▸ **THE DATA**
BEGIN
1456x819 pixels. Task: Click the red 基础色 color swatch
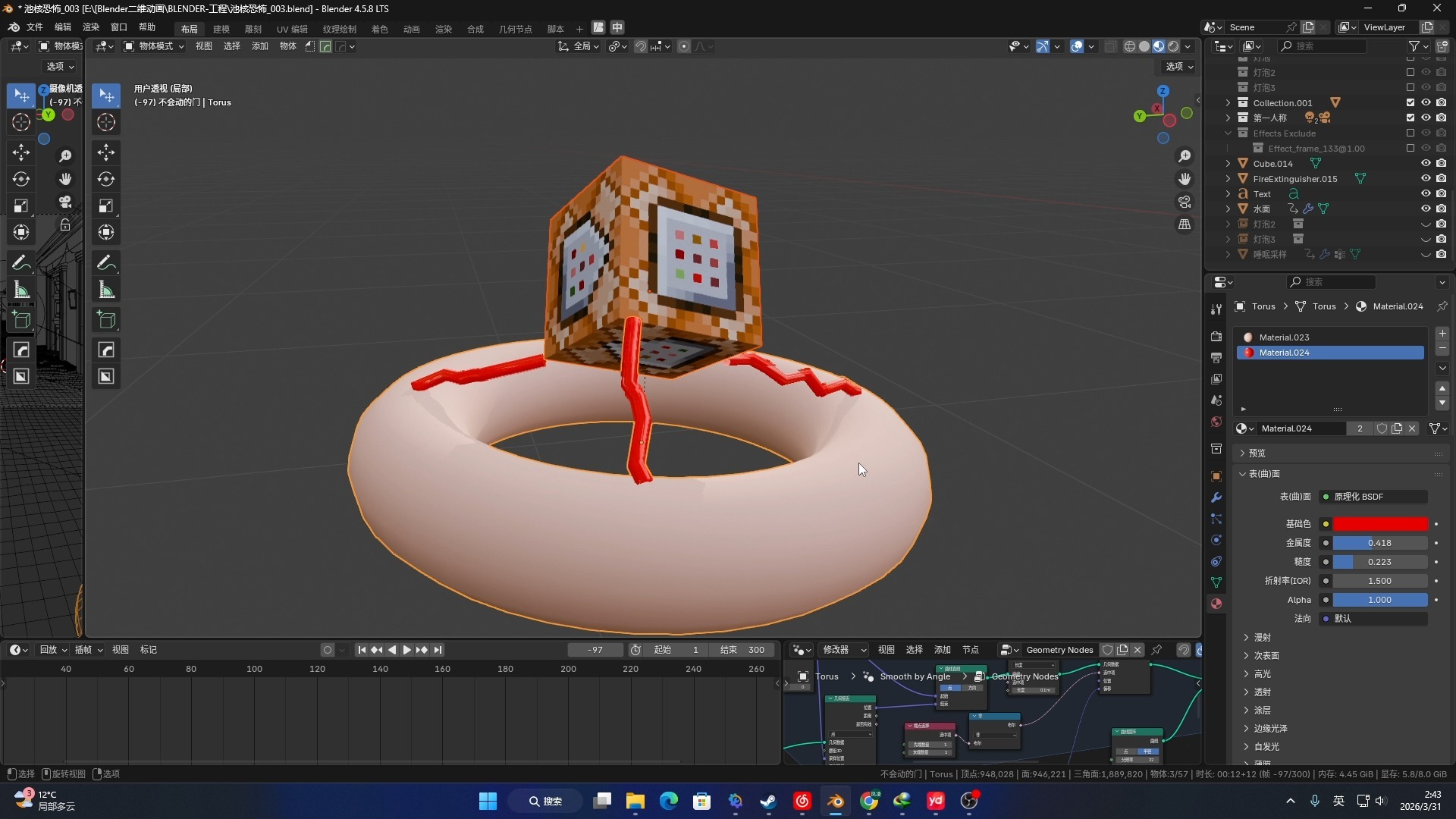1380,524
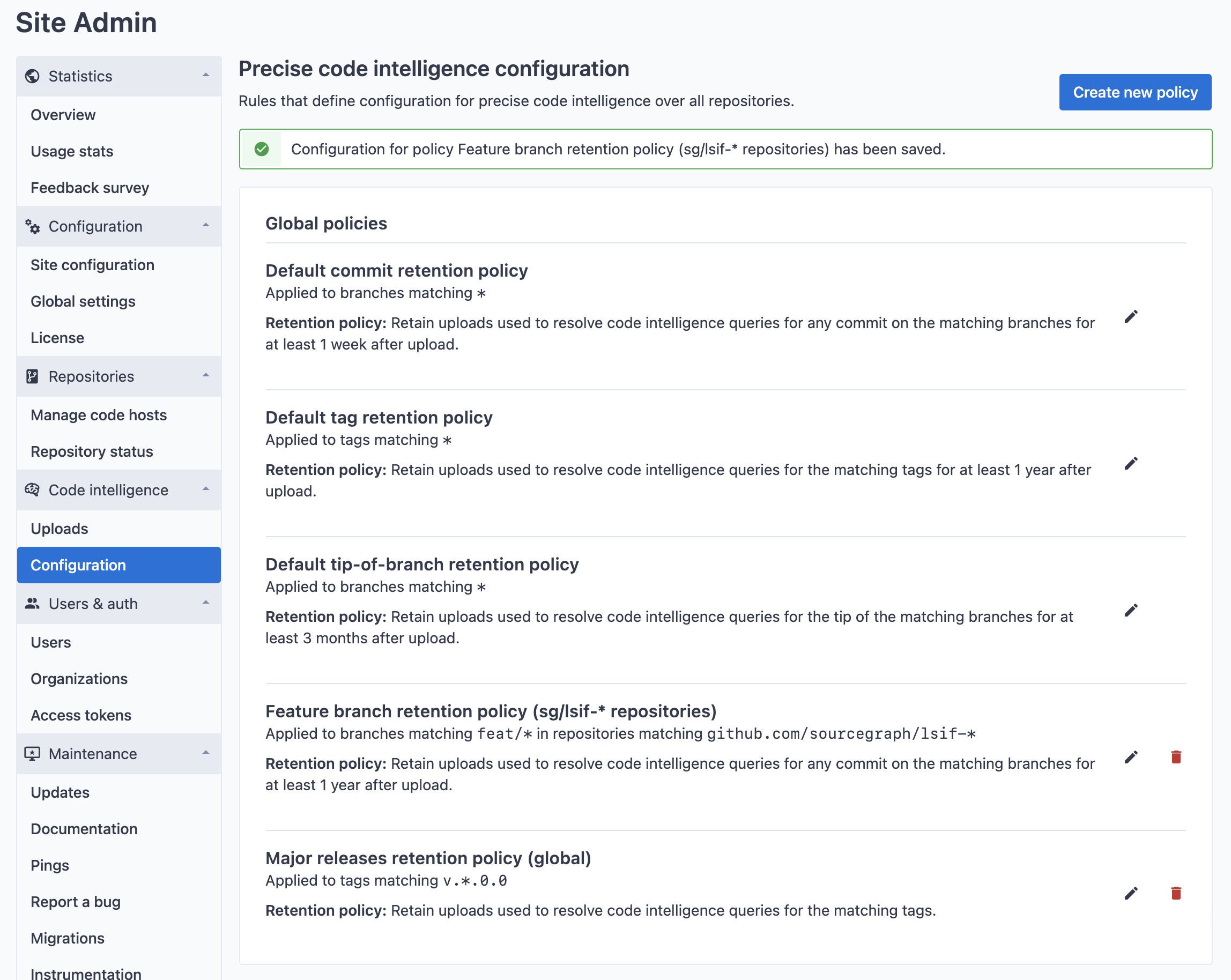Click the Statistics globe icon
The image size is (1231, 980).
point(33,76)
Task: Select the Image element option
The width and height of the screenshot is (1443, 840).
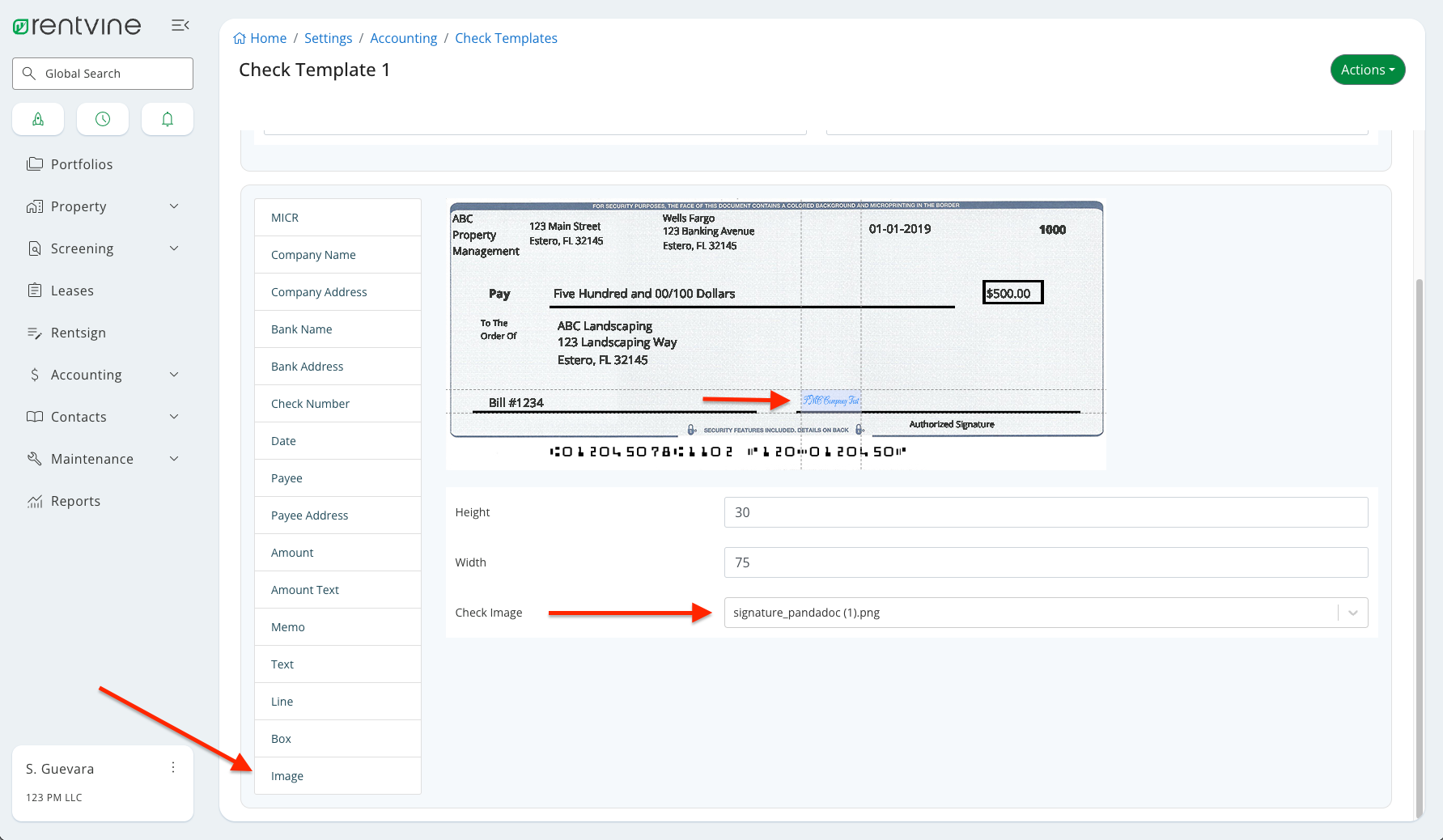Action: pyautogui.click(x=286, y=775)
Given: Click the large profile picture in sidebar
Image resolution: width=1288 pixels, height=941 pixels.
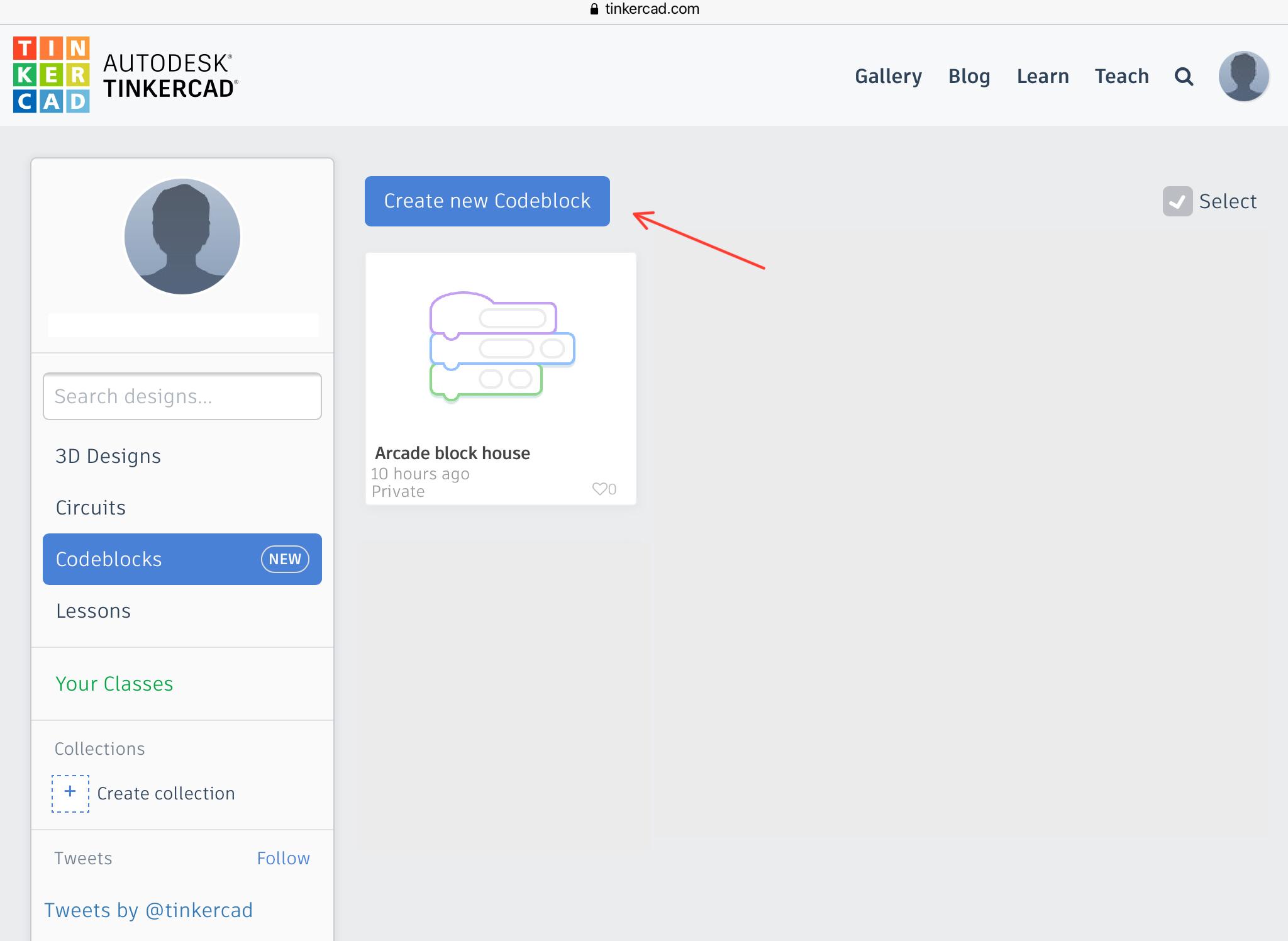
END
▸ **WHAT YOU NEED TO DO**
Print the records again exactly, without the pictures.

▸ **TASK SOLUTION**
1456x819 pixels. Task: Click the red 基础色 color swatch
1380,524
Click the Statistics globe icon
The image size is (1231, 980).
point(33,76)
Task: Select the Image element option
The width and height of the screenshot is (1443, 840).
Action: pyautogui.click(x=286, y=775)
Given: Click the large profile picture in sidebar
Image resolution: width=1288 pixels, height=941 pixels.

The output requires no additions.